• _Activity_
Transcribe exactly, and only, the lines from the one containing "Image resolution: width=1270" through the end of the entries below, leaving the pictures out.
(Task material Opens)
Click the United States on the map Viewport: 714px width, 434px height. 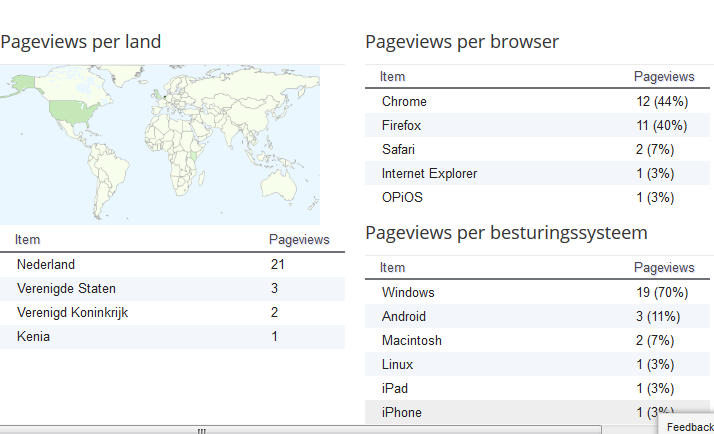tap(73, 112)
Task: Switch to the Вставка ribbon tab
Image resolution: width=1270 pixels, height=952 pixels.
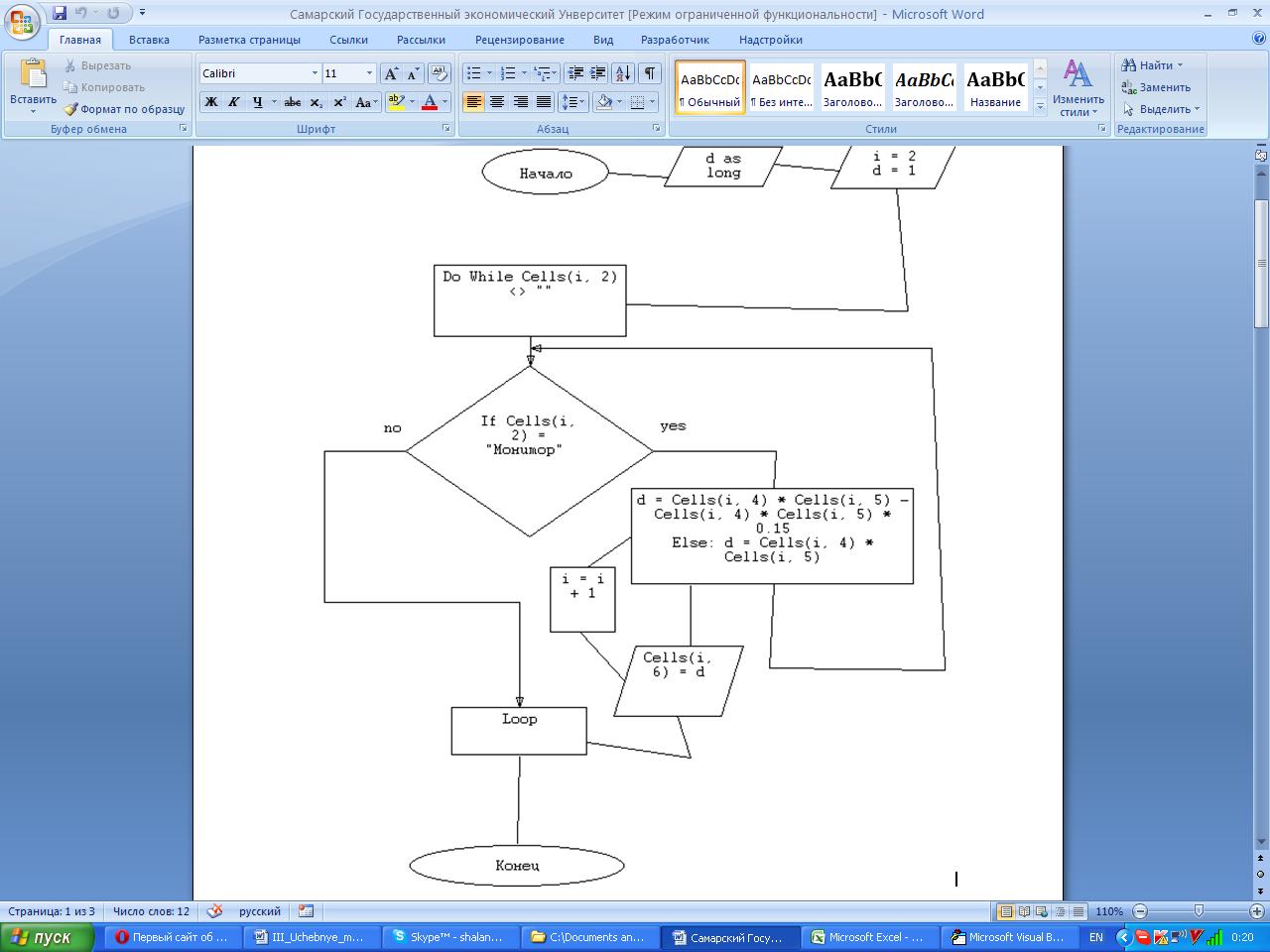Action: pos(149,40)
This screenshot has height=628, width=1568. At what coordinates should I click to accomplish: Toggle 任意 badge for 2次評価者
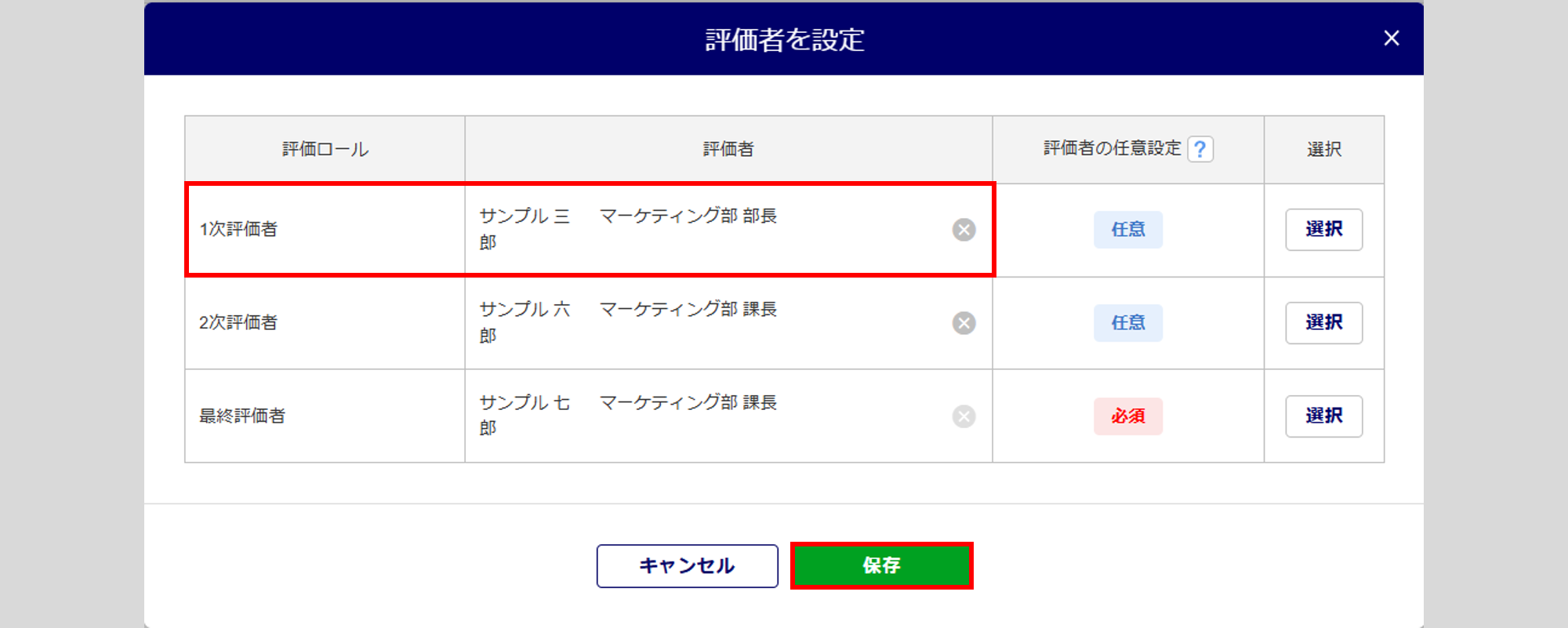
(Task material Closes)
• _Response_
Image resolution: width=1270 pixels, height=952 pixels.
Action: pos(149,40)
This screenshot has height=628, width=1568. At what coordinates should I click to accomplish: Toggle 任意 badge for 2次評価者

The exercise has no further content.